The problem:
Copy out every one of the records below word for word.

Rows:
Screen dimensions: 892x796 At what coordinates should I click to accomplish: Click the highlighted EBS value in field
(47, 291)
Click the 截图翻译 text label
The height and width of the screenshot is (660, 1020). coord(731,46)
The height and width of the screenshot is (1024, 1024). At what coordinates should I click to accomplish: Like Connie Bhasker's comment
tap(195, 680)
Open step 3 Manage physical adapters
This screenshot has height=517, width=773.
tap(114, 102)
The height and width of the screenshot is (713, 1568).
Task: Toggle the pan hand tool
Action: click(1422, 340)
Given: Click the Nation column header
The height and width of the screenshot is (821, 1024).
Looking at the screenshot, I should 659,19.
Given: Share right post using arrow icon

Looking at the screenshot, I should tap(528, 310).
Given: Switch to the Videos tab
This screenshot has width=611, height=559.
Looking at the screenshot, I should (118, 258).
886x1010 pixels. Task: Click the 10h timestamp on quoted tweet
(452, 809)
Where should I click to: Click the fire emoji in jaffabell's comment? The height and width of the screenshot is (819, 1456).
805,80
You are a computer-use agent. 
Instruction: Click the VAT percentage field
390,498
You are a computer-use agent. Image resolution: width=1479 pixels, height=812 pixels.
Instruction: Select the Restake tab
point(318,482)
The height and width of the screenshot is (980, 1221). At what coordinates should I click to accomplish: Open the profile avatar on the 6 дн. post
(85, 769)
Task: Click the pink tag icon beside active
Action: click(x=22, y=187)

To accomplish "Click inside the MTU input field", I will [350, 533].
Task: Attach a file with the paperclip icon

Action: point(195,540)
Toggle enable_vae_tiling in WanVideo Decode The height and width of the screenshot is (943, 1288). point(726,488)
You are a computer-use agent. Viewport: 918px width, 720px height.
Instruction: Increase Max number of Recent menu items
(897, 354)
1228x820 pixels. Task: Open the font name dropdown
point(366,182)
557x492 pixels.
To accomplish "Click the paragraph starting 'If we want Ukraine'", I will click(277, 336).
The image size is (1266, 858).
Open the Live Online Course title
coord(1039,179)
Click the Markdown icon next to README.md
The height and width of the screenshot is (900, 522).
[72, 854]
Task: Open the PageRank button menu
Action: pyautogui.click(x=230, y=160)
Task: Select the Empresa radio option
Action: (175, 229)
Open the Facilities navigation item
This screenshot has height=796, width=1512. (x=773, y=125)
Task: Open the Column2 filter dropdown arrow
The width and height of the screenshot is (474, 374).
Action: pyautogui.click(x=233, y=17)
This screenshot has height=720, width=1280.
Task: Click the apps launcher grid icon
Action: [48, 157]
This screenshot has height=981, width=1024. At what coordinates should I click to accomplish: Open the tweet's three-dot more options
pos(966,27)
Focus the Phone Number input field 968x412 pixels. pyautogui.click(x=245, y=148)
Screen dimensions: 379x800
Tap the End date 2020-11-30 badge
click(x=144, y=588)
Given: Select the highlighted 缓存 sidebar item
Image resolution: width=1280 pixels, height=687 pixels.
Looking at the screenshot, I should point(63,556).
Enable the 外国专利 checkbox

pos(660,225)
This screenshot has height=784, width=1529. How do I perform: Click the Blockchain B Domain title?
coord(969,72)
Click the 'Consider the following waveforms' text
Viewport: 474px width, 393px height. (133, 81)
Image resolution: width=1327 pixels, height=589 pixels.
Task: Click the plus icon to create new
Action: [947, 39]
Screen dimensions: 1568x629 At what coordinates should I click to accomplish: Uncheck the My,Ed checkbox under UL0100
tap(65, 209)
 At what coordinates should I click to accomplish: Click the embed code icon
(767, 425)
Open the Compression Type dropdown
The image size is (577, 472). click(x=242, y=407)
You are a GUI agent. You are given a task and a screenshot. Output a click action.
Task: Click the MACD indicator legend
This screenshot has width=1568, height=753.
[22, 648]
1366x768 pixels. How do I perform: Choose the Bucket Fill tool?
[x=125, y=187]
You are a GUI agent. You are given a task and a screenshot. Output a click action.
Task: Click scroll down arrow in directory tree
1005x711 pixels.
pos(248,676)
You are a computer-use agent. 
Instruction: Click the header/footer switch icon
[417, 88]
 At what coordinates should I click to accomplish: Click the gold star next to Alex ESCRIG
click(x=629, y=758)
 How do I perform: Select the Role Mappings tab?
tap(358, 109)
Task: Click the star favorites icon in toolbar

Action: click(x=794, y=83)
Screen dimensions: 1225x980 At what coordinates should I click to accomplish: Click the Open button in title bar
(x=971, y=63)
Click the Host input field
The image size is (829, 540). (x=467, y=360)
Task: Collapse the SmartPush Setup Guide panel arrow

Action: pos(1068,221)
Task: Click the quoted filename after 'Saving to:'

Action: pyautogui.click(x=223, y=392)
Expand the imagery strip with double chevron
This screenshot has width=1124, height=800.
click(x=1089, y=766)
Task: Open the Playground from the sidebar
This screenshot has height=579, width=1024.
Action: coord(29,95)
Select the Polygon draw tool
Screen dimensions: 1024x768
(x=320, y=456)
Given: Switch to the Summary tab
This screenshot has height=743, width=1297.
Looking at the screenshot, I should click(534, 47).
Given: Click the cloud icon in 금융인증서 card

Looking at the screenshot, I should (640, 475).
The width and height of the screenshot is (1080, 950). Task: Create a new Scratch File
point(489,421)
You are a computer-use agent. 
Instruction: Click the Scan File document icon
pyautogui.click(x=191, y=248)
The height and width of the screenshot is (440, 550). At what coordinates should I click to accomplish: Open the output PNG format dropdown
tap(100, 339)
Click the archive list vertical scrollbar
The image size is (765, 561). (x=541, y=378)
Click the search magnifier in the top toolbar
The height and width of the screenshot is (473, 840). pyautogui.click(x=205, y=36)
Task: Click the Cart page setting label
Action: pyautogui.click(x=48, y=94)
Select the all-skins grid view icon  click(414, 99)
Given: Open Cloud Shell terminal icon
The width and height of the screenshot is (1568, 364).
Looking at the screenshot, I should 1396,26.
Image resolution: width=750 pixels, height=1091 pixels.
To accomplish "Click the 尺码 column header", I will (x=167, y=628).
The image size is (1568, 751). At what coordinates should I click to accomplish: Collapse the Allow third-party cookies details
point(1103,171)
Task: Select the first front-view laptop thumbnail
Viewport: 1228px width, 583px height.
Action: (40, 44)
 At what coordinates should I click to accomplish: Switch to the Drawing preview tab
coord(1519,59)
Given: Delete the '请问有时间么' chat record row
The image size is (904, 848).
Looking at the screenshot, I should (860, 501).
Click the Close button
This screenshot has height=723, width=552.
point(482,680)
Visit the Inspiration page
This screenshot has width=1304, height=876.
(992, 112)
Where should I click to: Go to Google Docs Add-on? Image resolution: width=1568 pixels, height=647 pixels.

The response:
Screen dimensions: 892x796 At what coordinates should I click to accomplish: Click the highlighted EBS value in field
(47, 291)
Click the 截图翻译 text label
The height and width of the screenshot is (660, 1020). coord(731,46)
The height and width of the screenshot is (1024, 1024). At what coordinates should I click to accomplish: Like Connie Bhasker's comment
tap(195, 680)
Open step 3 Manage physical adapters
This screenshot has height=517, width=773.
tap(114, 102)
The height and width of the screenshot is (713, 1568).
Task: Toggle the pan hand tool
Action: click(1422, 340)
Given: Click the Nation column header
The height and width of the screenshot is (821, 1024).
Looking at the screenshot, I should 659,19.
Given: Share right post using arrow icon

Looking at the screenshot, I should tap(528, 310).
Given: Switch to the Videos tab
This screenshot has width=611, height=559.
Looking at the screenshot, I should (118, 258).
886x1010 pixels. Task: Click the 10h timestamp on quoted tweet
(452, 809)
Where should I click to: Click the fire emoji in jaffabell's comment? The height and width of the screenshot is (819, 1456).
805,80
You are a computer-use agent. 
Instruction: Click the VAT percentage field
390,498
You are a computer-use agent. Image resolution: width=1479 pixels, height=812 pixels.
Instruction: Select the Restake tab
point(318,482)
The height and width of the screenshot is (980, 1221). At what coordinates should I click to accomplish: Open the profile avatar on the 6 дн. post
(85, 769)
Task: Click the pink tag icon beside active
Action: click(x=22, y=187)

To accomplish "Click inside the MTU input field", I will [350, 533].
Task: Attach a file with the paperclip icon

Action: point(195,540)
Toggle enable_vae_tiling in WanVideo Decode The height and width of the screenshot is (943, 1288). point(726,488)
You are a computer-use agent. Viewport: 918px width, 720px height.
Instruction: Increase Max number of Recent menu items
(897, 354)
1228x820 pixels. Task: Open the font name dropdown
point(366,182)
557x492 pixels.
To accomplish "Click the paragraph starting 'If we want Ukraine'", I will click(277, 336).
The image size is (1266, 858).
Open the Live Online Course title
coord(1039,179)
Click the Markdown icon next to README.md
The height and width of the screenshot is (900, 522).
[72, 854]
Task: Open the PageRank button menu
Action: pyautogui.click(x=230, y=160)
Task: Select the Empresa radio option
Action: (175, 229)
Open the Facilities navigation item
This screenshot has height=796, width=1512. (x=773, y=125)
Task: Open the Column2 filter dropdown arrow
The width and height of the screenshot is (474, 374).
Action: pyautogui.click(x=233, y=17)
This screenshot has height=720, width=1280.
Task: Click the apps launcher grid icon
Action: [48, 157]
This screenshot has height=981, width=1024. At what coordinates should I click to accomplish: Open the tweet's three-dot more options
pos(966,27)
Focus the Phone Number input field 968x412 pixels. pyautogui.click(x=245, y=148)
Screen dimensions: 379x800
Tap the End date 2020-11-30 badge
click(x=144, y=588)
Given: Select the highlighted 缓存 sidebar item
Image resolution: width=1280 pixels, height=687 pixels.
Looking at the screenshot, I should point(63,556).
Enable the 外国专利 checkbox

pos(660,225)
This screenshot has height=784, width=1529. How do I perform: Click the Blockchain B Domain title?
coord(969,72)
Click the 'Consider the following waveforms' text
Viewport: 474px width, 393px height. (133, 81)
Image resolution: width=1327 pixels, height=589 pixels.
Task: Click the plus icon to create new
Action: [947, 39]
Screen dimensions: 1568x629 At what coordinates should I click to accomplish: Uncheck the My,Ed checkbox under UL0100
tap(65, 209)
 At what coordinates should I click to accomplish: Click the embed code icon
(767, 425)
Open the Compression Type dropdown
The image size is (577, 472). click(x=242, y=407)
You are a GUI agent. You are given a task and a screenshot. Output a click action.
Task: Click the MACD indicator legend
This screenshot has width=1568, height=753.
[22, 648]
1366x768 pixels. How do I perform: Choose the Bucket Fill tool?
[x=125, y=187]
You are a GUI agent. You are given a task and a screenshot. Output a click action.
Task: Click scroll down arrow in directory tree
1005x711 pixels.
pos(248,676)
You are a computer-use agent. 
Instruction: Click the header/footer switch icon
[417, 88]
 At what coordinates should I click to accomplish: Click the gold star next to Alex ESCRIG
click(x=629, y=758)
 How do I perform: Select the Role Mappings tab?
tap(358, 109)
Task: Click the star favorites icon in toolbar

Action: click(x=794, y=83)
Screen dimensions: 1225x980 At what coordinates should I click to accomplish: Click the Open button in title bar
(x=971, y=63)
Click the Host input field
The image size is (829, 540). (x=467, y=360)
Task: Collapse the SmartPush Setup Guide panel arrow

Action: pos(1068,221)
Task: Click the quoted filename after 'Saving to:'

Action: pyautogui.click(x=223, y=392)
Expand the imagery strip with double chevron
This screenshot has width=1124, height=800.
click(x=1089, y=766)
Task: Open the Playground from the sidebar
This screenshot has height=579, width=1024.
Action: coord(29,95)
Select the Polygon draw tool
Screen dimensions: 1024x768
(x=320, y=456)
Given: Switch to the Summary tab
This screenshot has height=743, width=1297.
Looking at the screenshot, I should click(534, 47).
Given: Click the cloud icon in 금융인증서 card

Looking at the screenshot, I should (640, 475).
The width and height of the screenshot is (1080, 950). Task: Create a new Scratch File
point(489,421)
You are a computer-use agent. 
Instruction: Click the Scan File document icon
pyautogui.click(x=191, y=248)
The height and width of the screenshot is (440, 550). At what coordinates should I click to accomplish: Open the output PNG format dropdown
tap(100, 339)
Click the archive list vertical scrollbar
The image size is (765, 561). (x=541, y=378)
Click the search magnifier in the top toolbar
The height and width of the screenshot is (473, 840). pyautogui.click(x=205, y=36)
Task: Click the Cart page setting label
Action: pyautogui.click(x=48, y=94)
Select the all-skins grid view icon  click(414, 99)
Given: Open Cloud Shell terminal icon
The width and height of the screenshot is (1568, 364).
Looking at the screenshot, I should 1396,26.
Image resolution: width=750 pixels, height=1091 pixels.
To accomplish "Click the 尺码 column header", I will (x=167, y=628).
The image size is (1568, 751). At what coordinates should I click to accomplish: Collapse the Allow third-party cookies details
point(1103,171)
Task: Select the first front-view laptop thumbnail
Viewport: 1228px width, 583px height.
Action: (40, 44)
 At what coordinates should I click to accomplish: Switch to the Drawing preview tab
coord(1519,59)
Given: Delete the '请问有时间么' chat record row
The image size is (904, 848).
Looking at the screenshot, I should (860, 501).
Click the Close button
This screenshot has height=723, width=552.
point(482,680)
Visit the Inspiration page
This screenshot has width=1304, height=876.
(992, 112)
Where should I click to: Go to Google Docs Add-on? Image resolution: width=1568 pixels, height=647 pixels.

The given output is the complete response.